To overcome the shortcomings of traditional approaches, a bidirectional k-nearest neighbor spatial crowdsourcing allocation protocol based on edge computing (BKNN-CAP) is proposed in this article. The specific contributions of this work are as follows:

(1) A spatial crowdsourcing task allocation system framework based on edge computing (SCTAFEC) is proposed, which includes three parts: the center control layer, the edge computing layer and the crowdsourcing worker layer. With this framework, all tasks can be unloaded to the edge nodes of the edge computing layer for processing, which realizes parallel processing of spatiotemporal queries and greatly reduces the time cost of the algorithm.

(2) The positive k-nearest neighbor spatio-temporal query algorithm (PKNN) and reverse k-nearest neighbor spatio-temporal query algorithm (RKNN) are proposed. The two algorithms can realize bidirectional parallel spatio-temporal query between task publishers and crowdsourcing workers, thus improving the efficiency of crowdsourcing task allocation.
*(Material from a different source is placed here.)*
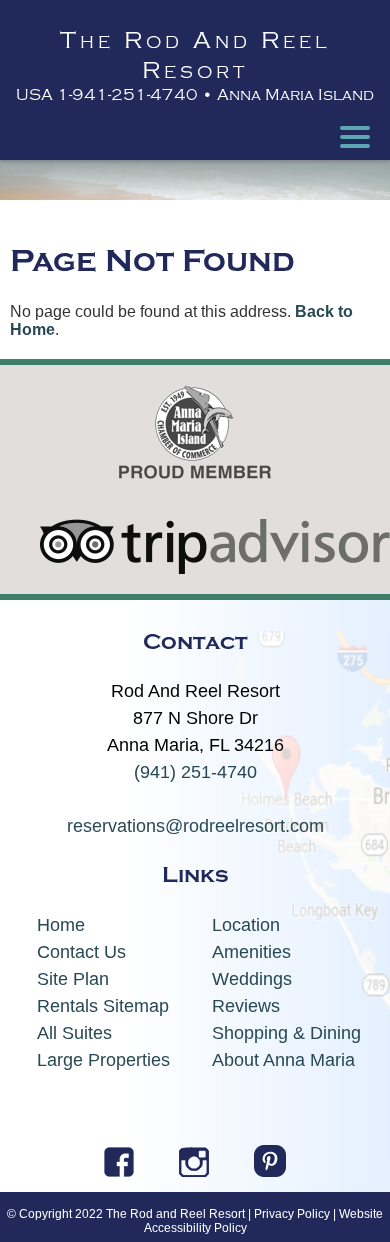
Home (61, 925)
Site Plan (73, 979)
(3) The real road network is modeled and a road network distance calculation method is proposed to improve the matching accuracy of crowdsourcing tasks.

The remainder of this article is organized as follows. The first section reviews the related work. The second section describes the problem. The third section proposes a protocol to solve the problem. The fourth section analyzes the experiments and results. At last, the current work is summarized and and the future work is prospected.

Related Work

Concerning work related to our proposal, the research on spatial crowdsourcing task allocation, edge computing and k-nearest neighbor (KNN) technology is briefly reviewed.
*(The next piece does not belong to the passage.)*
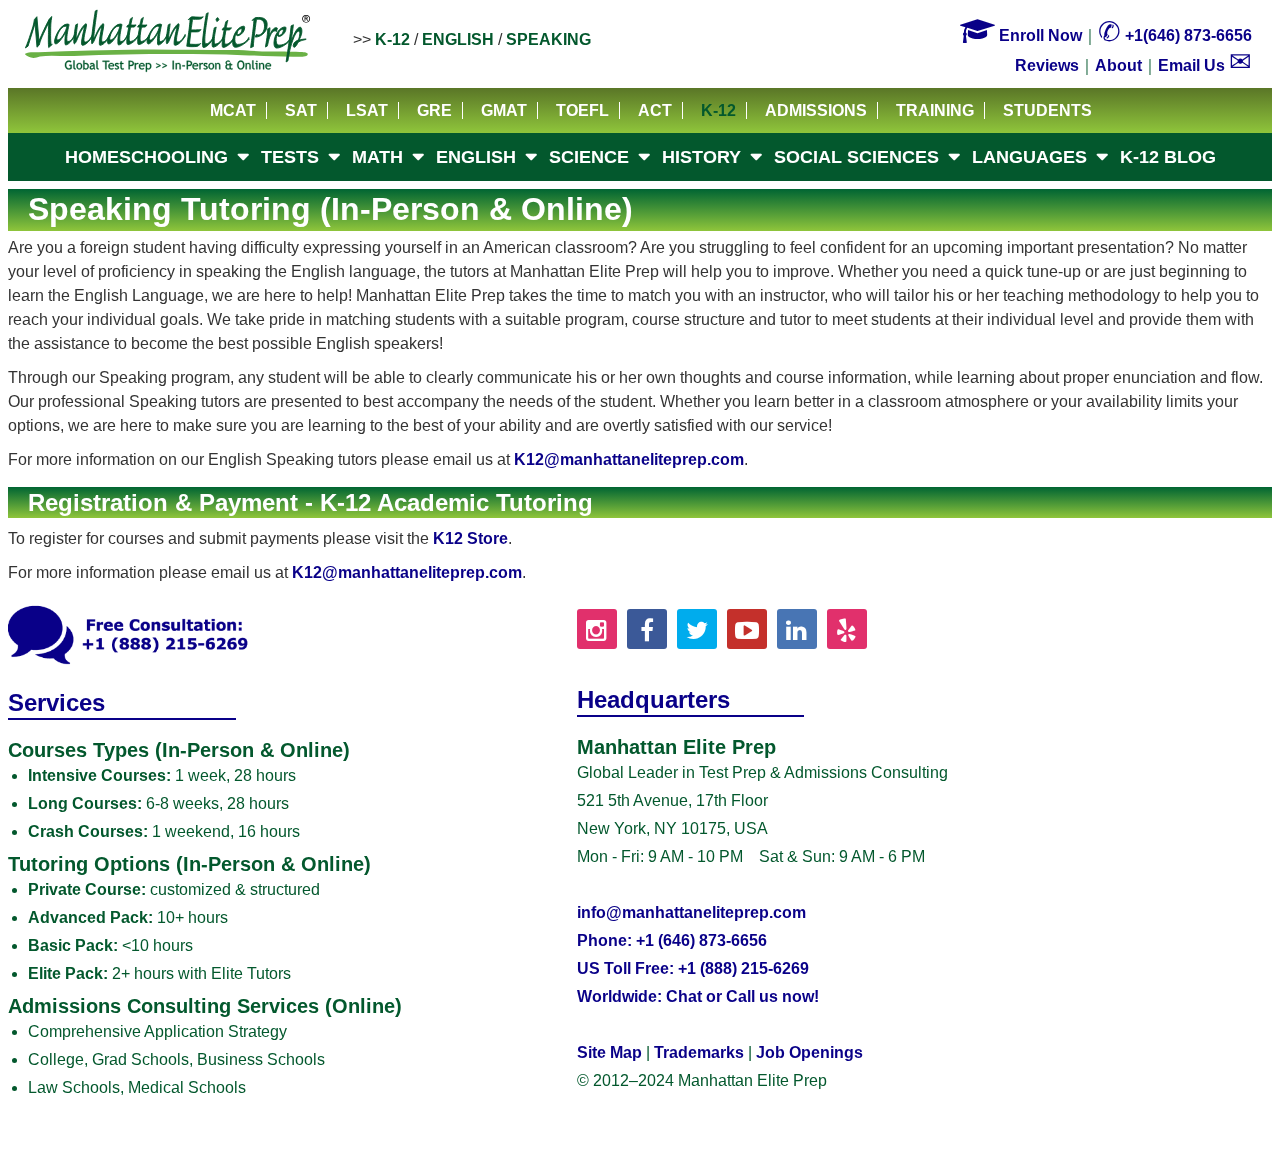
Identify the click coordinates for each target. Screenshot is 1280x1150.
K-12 (392, 39)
Spatial crowdsourcing task allocation

Task allocation is a core issue in the field of spatial crowdsourcing, that is, how to arrange appropriate crowdsourcing workers for crowdsourcing tasks. According to the classification of problems, task allocation problems can be divided into a task matching problem and task planning problem. Task matching problems usually match crowdsourcing workers and crowdsourcing tasks one-to-one or one-to-many. In Xing et al. (2019), the matching problem is combined with game theory to improve the matching satisfaction of users. Zhang et al. (2019) propose a reliable task allocation problem according to the reliability of workers and the employment cost. The task planning problem is to plan paths for workers to accomplish multiple tasks. In Deng, Shahabi & Demiryurek (2013), the problem of planning paths for workers in offline scenarios is studied in order to accomplish as many tasks as possible. Tao et al. (2018) study how to maximize the total utility value (revenue) of completing tasks when workers and tasks arrive online for online scenarios.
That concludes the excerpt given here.